Is it healthy to experiment?
This November, Coloradans could decide to bring the first European-style health care system to the nation.
While other proposed initiatives scramble to make the ballot, a single proposal, Amendment 69, known as ColoradoCare, has been cleared for takeoff since late 2015. If voters pass it, ColoradoCare would amend the state Constitution to bring a tax-funded health insurance system to Colorado. Everyone not already covered under federal insurance like Medicare would be eligible for coverage, which would include copays for certain services but no deductibles.
While detractors and supporters cast the plan quite differently, this much is certain: ColoradoCare would be a financial giant. Its board members would handle some $38 billion a year and cover 4.4 million people.
Such a system has been proposed by other states. Vermont came close to implementing a plan until its one-time champion, Gov.
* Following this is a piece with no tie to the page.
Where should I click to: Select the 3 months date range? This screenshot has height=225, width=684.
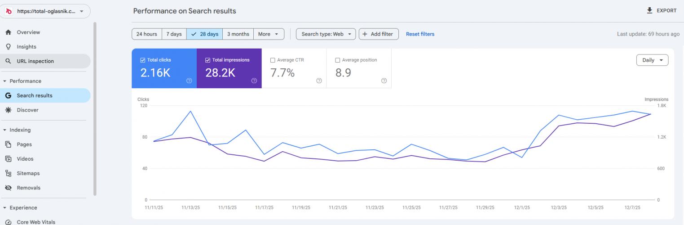238,34

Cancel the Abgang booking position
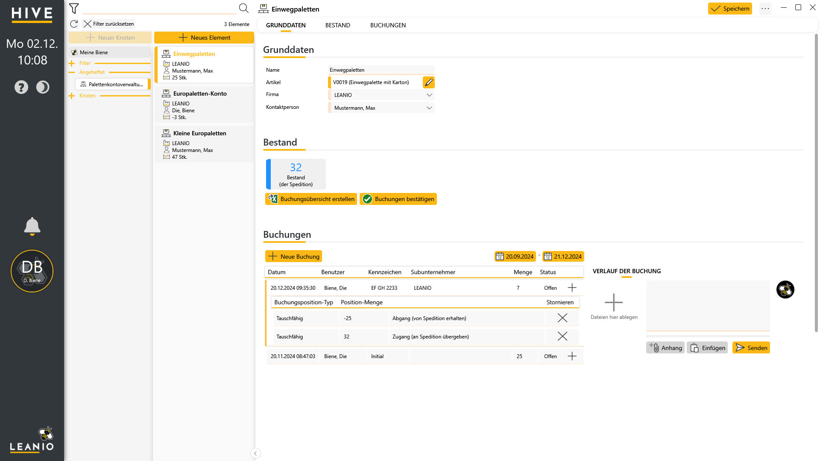pos(562,318)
Peter Shumlin, dropped it in 2014, calling it unaffordable.
According to Physicians for a National Health Care Program, “a non-profit research and education organization of 20,000 physicians, medical students and health professionals who support single-payer national health insurance,” more than 15 states have introduced single-payer health care bills since the passage of the Affordable Care Act in 2010. And, of course, plenty of countries across the globe have single-payer systems.
But if Colorado voters pass Amendment 69, the state would be in uncharted territory as the first and only state to ensure that all its citizens have health care. Owen Perkins, spokesperson for the campaign to pass ColoradoCare, says that sounds just fine to him.